A worried man
Representation. A person with post traumatic stress disorder (PTSD). whoismargot/Pixabay

KEY POINTS

  • Up to 60% of evacuees from Mariupol had symptoms of disorders that could develop in PTSD cases
  • These internally displaced people also showed a low level of social adaptation in a new environment
  • There is a relationship between the presence of PTSD and the emergence of several issues

Between 51% to 60% of residents who fled the now-Russian-occupied city of Mariupol in Ukraine's besieged Donetsk province could have post-traumatic stress disorder (PTSD).

Ukrainian marketing agency UkrSocStandart presented this data during a presentation titled "How the siege of Mariupol affected people" that was hosted by the Media Center Ukraine civic initiative.
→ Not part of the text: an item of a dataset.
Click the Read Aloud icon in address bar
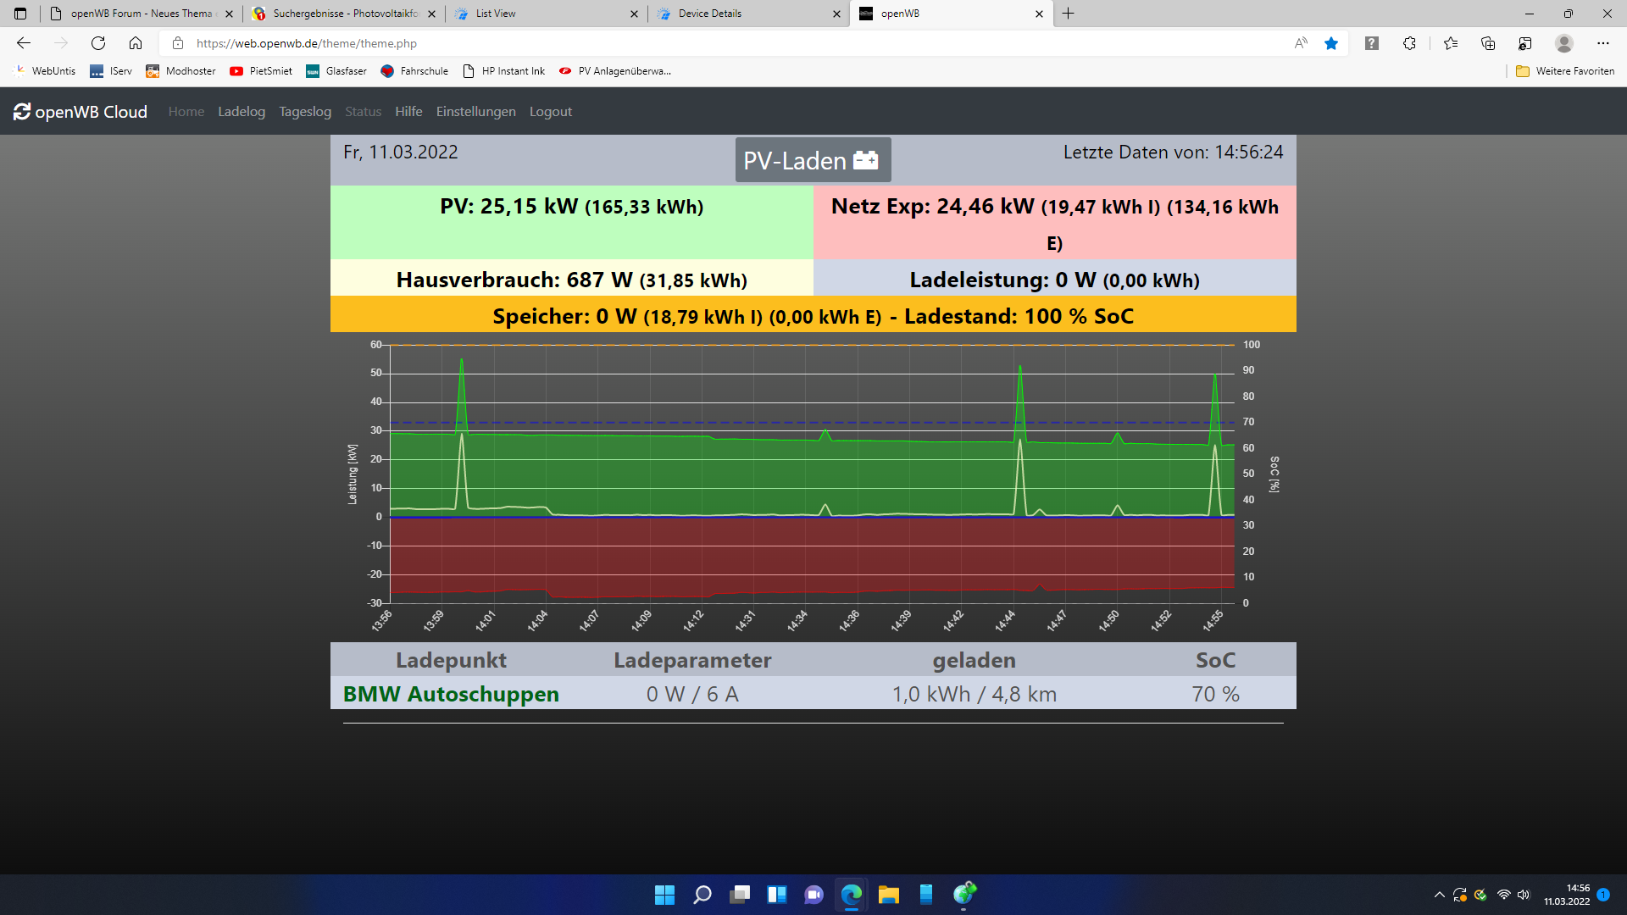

About 60% of the 1,094 respondents who were interviewed from last December up to this month "experienced symptoms of disorders that may develop in PTSD cases," Denis Podyachev, a project manager at UkrSocStandart, said.

Podyachev also noted that the participants showed a low level of social adaptation in a new environment.

"Only half of the respondents indicated that they were able to solve the issue of permanent housing, and about 40% of the respondents were able to solve the issue of permanent employment. Less than 1/3 of respondents would like to reside at the place of their current stay permanently. 44.5% do not set any short-term goals," he said.

UkrSocStandart's study revealed a two-way relationship between the presence of PTSD and the emergence of new chronic diseases, frequent residence changes, and unresolved issues of unemployment, according to Podyachev.

"On one side, PTSD complicates the solution of these issues and causes health problems. But there may also be a feedback loop when all these consequences and problems prolong a person having PTSD," he said.

"[T]his allowed us to apply a certain regression model that PTSD depends on the failure to resolve certain issues in people in the future. That is, it prolongs the problematic psychological and physical condition of people. This is our most important outcome of the study," Podyachev added.

More than 13 million people in Ukraine have been displaced a year into Russia's invasion, according to the United Nations High Commissioner for Refugees.

Around 77% and 79% of refugees and displaced Ukrainians, respectively, want to return home one day, reports commissioned by the agency found.

However, only 12% of both groups from Ukraine planned to come back in the next months.

"We cannot think about the future or how the situation in Ukraine is, and for how long it will be like that. We can only think about the present," one refugee was quoted as saying.

Many civilian buildings, like this one in Mariupol, have been destroyed during the six months of the war.